##### SELECTED EXTRACT #####

10 Things You Should do in Hoi An, Vietnam’s City of Lanterns
The ancient town of Hoi An used to be a major trading port. Now, it’s a UNESCO World Heritage site and one of the most visited places in Vietnam. This fact alone might be a turn-off. After all, who likes a place full of tourists? We certainly don’t, but we’d heard so many nice things about Hoi An that we had to include it in our Vietnam itinerary.
I’m so glad that we did, because touristy or not, we loved Hoi An. How could we not fall in love with it? With its curved roofs and brightly painted old shops, its ancient temples and the many palm trees lining its river, it’s a true feast for your eyes.
Beautiful by day and magical by night, Hoi An is a photographer’s dream and one could easily spend an entire day just taking photos of it. You can get a feel for its rich history just by wandering its narrow alleyways. Hoi An is the food capital of Vietnam and as you walk around it, your stomach will begin to rumble from the aroma of delicious Vietnamese dishes that fill the air. It’s a truly enjoyable place to visit and one that should be part of everyone’s Vietnam holiday.

#####

REQUIRED ACTIONS
(A) Answer these questions from the Hoi An passage:
(i) What was Hoi An once?
(ii) What lines the river in Hoi An?
(iii) What does the passage call Hoi An with regard to food?
(B) Reproduce the Hoi An passage between "Beautiful by day" and "everyone’s Vietnam holiday.", inclusive.

##### INFORMATION PROVIDED #####

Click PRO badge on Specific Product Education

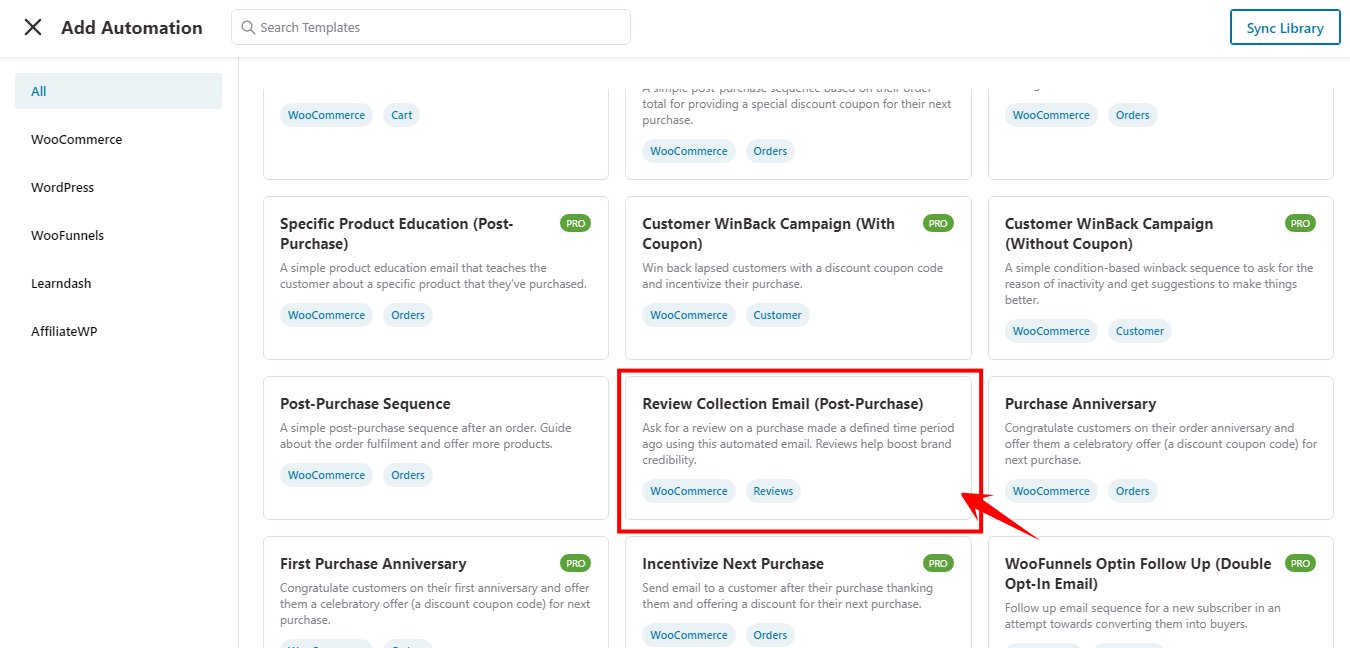click(575, 224)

#####

EXERCISE RESULTS
(A)
(i) A major trading port.
(ii) Many palm trees.
(iii) The food capital of Vietnam.

(B)
Beautiful by day and magical by night, Hoi An is a photographer’s dream and one could easily spend an entire day just taking photos of it. You can get a feel for its rich history just by wandering its narrow alleyways. Hoi An is the food capital of Vietnam and as you walk around it, your stomach will begin to rumble from the aroma of delicious Vietnamese dishes that fill the air. It’s a truly enjoyable place to visit and one that should be part of everyone’s Vietnam holiday.